### GOAL OF THE EXERCISE
Set down the full data below exactly as given, please.

### DATASET CONTENT
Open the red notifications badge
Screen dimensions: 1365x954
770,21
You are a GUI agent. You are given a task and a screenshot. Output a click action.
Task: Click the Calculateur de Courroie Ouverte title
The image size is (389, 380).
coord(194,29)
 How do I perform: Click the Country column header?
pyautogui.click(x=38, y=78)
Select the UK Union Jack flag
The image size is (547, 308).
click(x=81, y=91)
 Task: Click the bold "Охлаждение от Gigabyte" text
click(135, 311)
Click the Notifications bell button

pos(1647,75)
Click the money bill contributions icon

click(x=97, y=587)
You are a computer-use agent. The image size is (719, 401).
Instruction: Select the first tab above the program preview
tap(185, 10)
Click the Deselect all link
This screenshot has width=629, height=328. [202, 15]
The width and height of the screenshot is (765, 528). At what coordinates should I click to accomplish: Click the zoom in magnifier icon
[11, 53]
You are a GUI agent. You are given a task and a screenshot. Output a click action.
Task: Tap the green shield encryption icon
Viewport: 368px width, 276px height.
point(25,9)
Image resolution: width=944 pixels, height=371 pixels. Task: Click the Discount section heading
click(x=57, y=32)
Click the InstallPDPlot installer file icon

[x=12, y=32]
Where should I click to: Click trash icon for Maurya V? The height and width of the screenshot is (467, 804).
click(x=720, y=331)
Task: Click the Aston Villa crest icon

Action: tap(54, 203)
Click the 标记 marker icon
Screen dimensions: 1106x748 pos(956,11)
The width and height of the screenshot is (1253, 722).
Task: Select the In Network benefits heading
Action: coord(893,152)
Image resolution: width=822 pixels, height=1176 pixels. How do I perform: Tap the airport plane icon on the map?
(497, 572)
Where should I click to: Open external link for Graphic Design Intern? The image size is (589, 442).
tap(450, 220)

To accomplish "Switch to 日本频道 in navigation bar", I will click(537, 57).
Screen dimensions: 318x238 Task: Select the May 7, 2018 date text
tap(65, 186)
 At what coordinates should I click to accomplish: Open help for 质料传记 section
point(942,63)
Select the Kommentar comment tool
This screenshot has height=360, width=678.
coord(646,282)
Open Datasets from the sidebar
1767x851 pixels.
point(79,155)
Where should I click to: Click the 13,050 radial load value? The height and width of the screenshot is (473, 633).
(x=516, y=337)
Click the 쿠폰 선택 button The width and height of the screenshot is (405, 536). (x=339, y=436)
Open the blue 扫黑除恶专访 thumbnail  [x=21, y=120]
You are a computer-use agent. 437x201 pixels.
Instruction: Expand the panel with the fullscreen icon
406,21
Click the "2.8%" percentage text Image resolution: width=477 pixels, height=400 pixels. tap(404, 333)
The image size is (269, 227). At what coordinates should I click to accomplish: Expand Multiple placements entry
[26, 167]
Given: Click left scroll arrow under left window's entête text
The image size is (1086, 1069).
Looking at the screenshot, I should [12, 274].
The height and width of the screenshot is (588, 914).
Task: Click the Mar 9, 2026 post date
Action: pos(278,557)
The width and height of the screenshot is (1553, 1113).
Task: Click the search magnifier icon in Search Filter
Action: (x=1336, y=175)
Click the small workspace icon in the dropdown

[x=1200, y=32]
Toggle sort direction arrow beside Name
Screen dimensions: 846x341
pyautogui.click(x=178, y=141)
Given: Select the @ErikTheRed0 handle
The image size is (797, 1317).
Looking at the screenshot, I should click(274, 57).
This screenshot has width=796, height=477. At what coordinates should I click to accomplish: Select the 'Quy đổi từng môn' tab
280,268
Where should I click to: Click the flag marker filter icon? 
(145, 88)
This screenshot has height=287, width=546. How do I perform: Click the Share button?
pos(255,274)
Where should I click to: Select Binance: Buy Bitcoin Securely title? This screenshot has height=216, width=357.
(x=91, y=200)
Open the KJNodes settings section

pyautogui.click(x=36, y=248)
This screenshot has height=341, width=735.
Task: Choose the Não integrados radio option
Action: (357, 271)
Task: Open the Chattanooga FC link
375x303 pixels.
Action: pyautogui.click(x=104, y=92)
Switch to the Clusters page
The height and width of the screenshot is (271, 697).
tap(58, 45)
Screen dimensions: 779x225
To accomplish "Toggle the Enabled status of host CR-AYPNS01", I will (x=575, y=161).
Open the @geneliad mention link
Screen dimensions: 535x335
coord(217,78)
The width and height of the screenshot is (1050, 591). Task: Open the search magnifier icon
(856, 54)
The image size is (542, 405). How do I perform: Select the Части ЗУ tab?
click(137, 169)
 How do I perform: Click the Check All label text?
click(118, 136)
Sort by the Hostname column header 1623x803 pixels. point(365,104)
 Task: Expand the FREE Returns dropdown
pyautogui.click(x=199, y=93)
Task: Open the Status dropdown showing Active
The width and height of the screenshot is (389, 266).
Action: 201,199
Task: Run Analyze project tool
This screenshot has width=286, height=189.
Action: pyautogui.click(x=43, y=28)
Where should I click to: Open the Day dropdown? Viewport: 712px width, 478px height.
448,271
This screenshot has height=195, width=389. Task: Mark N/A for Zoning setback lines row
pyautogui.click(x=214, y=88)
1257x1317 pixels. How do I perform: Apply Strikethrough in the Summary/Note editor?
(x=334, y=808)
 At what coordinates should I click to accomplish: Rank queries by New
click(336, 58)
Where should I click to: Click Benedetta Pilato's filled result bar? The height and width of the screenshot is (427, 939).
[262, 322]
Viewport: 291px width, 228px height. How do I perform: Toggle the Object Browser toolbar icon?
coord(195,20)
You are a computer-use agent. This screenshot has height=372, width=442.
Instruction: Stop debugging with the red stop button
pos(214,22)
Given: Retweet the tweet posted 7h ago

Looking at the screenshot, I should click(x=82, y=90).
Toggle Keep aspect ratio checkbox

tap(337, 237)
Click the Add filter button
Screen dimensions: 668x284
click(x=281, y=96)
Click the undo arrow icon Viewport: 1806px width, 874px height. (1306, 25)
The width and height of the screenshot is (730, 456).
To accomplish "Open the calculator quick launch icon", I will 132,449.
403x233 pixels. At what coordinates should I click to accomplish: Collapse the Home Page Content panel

### FINAL ANSWER
Open the red notifications badge
Screen dimensions: 1365x954
770,21
You are a GUI agent. You are given a task and a screenshot. Output a click action.
Task: Click the Calculateur de Courroie Ouverte title
The image size is (389, 380).
coord(194,29)
 How do I perform: Click the Country column header?
pyautogui.click(x=38, y=78)
Select the UK Union Jack flag
The image size is (547, 308).
click(x=81, y=91)
 Task: Click the bold "Охлаждение от Gigabyte" text
click(135, 311)
Click the Notifications bell button

pos(1647,75)
Click the money bill contributions icon

click(x=97, y=587)
You are a computer-use agent. The image size is (719, 401).
Instruction: Select the first tab above the program preview
tap(185, 10)
Click the Deselect all link
This screenshot has width=629, height=328. [202, 15]
The width and height of the screenshot is (765, 528). At what coordinates should I click to accomplish: Click the zoom in magnifier icon
[11, 53]
You are a GUI agent. You are given a task and a screenshot. Output a click action.
Task: Tap the green shield encryption icon
Viewport: 368px width, 276px height.
point(25,9)
Image resolution: width=944 pixels, height=371 pixels. Task: Click the Discount section heading
click(x=57, y=32)
Click the InstallPDPlot installer file icon

[x=12, y=32]
Where should I click to: Click trash icon for Maurya V? The height and width of the screenshot is (467, 804).
click(x=720, y=331)
Task: Click the Aston Villa crest icon

Action: tap(54, 203)
Click the 标记 marker icon
Screen dimensions: 1106x748 pos(956,11)
The width and height of the screenshot is (1253, 722).
Task: Select the In Network benefits heading
Action: coord(893,152)
Image resolution: width=822 pixels, height=1176 pixels. How do I perform: Tap the airport plane icon on the map?
(497, 572)
Where should I click to: Open external link for Graphic Design Intern? The image size is (589, 442).
tap(450, 220)

To accomplish "Switch to 日本频道 in navigation bar", I will click(537, 57).
Screen dimensions: 318x238 Task: Select the May 7, 2018 date text
tap(65, 186)
 At what coordinates should I click to accomplish: Open help for 质料传记 section
point(942,63)
Select the Kommentar comment tool
This screenshot has height=360, width=678.
coord(646,282)
Open Datasets from the sidebar
1767x851 pixels.
point(79,155)
Where should I click to: Click the 13,050 radial load value? The height and width of the screenshot is (473, 633).
(x=516, y=337)
Click the 쿠폰 선택 button The width and height of the screenshot is (405, 536). (x=339, y=436)
Open the blue 扫黑除恶专访 thumbnail  [x=21, y=120]
You are a computer-use agent. 437x201 pixels.
Instruction: Expand the panel with the fullscreen icon
406,21
Click the "2.8%" percentage text Image resolution: width=477 pixels, height=400 pixels. tap(404, 333)
The image size is (269, 227). At what coordinates should I click to accomplish: Expand Multiple placements entry
[26, 167]
Given: Click left scroll arrow under left window's entête text
The image size is (1086, 1069).
Looking at the screenshot, I should [12, 274].
The height and width of the screenshot is (588, 914).
Task: Click the Mar 9, 2026 post date
Action: pos(278,557)
The width and height of the screenshot is (1553, 1113).
Task: Click the search magnifier icon in Search Filter
Action: (x=1336, y=175)
Click the small workspace icon in the dropdown

[x=1200, y=32]
Toggle sort direction arrow beside Name
Screen dimensions: 846x341
pyautogui.click(x=178, y=141)
Given: Select the @ErikTheRed0 handle
The image size is (797, 1317).
Looking at the screenshot, I should click(274, 57).
This screenshot has width=796, height=477. At what coordinates should I click to accomplish: Select the 'Quy đổi từng môn' tab
280,268
Where should I click to: Click the flag marker filter icon? 
(145, 88)
This screenshot has height=287, width=546. How do I perform: Click the Share button?
pos(255,274)
Where should I click to: Select Binance: Buy Bitcoin Securely title? This screenshot has height=216, width=357.
(x=91, y=200)
Open the KJNodes settings section

pyautogui.click(x=36, y=248)
This screenshot has height=341, width=735.
Task: Choose the Não integrados radio option
Action: (357, 271)
Task: Open the Chattanooga FC link
375x303 pixels.
Action: pyautogui.click(x=104, y=92)
Switch to the Clusters page
The height and width of the screenshot is (271, 697).
tap(58, 45)
Screen dimensions: 779x225
To accomplish "Toggle the Enabled status of host CR-AYPNS01", I will (x=575, y=161).
Open the @geneliad mention link
Screen dimensions: 535x335
coord(217,78)
The width and height of the screenshot is (1050, 591). Task: Open the search magnifier icon
(856, 54)
The image size is (542, 405). How do I perform: Select the Части ЗУ tab?
click(137, 169)
 How do I perform: Click the Check All label text?
click(118, 136)
Sort by the Hostname column header 1623x803 pixels. point(365,104)
 Task: Expand the FREE Returns dropdown
pyautogui.click(x=199, y=93)
Task: Open the Status dropdown showing Active
The width and height of the screenshot is (389, 266).
Action: 201,199
Task: Run Analyze project tool
This screenshot has width=286, height=189.
Action: pyautogui.click(x=43, y=28)
Where should I click to: Open the Day dropdown? Viewport: 712px width, 478px height.
448,271
This screenshot has height=195, width=389. Task: Mark N/A for Zoning setback lines row
pyautogui.click(x=214, y=88)
1257x1317 pixels. How do I perform: Apply Strikethrough in the Summary/Note editor?
(x=334, y=808)
 At what coordinates should I click to accomplish: Rank queries by New
click(336, 58)
Where should I click to: Click Benedetta Pilato's filled result bar? The height and width of the screenshot is (427, 939).
[262, 322]
Viewport: 291px width, 228px height. How do I perform: Toggle the Object Browser toolbar icon?
coord(195,20)
You are a computer-use agent. This screenshot has height=372, width=442.
Instruction: Stop debugging with the red stop button
pos(214,22)
Given: Retweet the tweet posted 7h ago

Looking at the screenshot, I should click(x=82, y=90).
Toggle Keep aspect ratio checkbox

tap(337, 237)
Click the Add filter button
Screen dimensions: 668x284
click(x=281, y=96)
Click the undo arrow icon Viewport: 1806px width, 874px height. (1306, 25)
The width and height of the screenshot is (730, 456).
To accomplish "Open the calculator quick launch icon", I will 132,449.
403x233 pixels. At what coordinates should I click to accomplish: Collapse the Home Page Content panel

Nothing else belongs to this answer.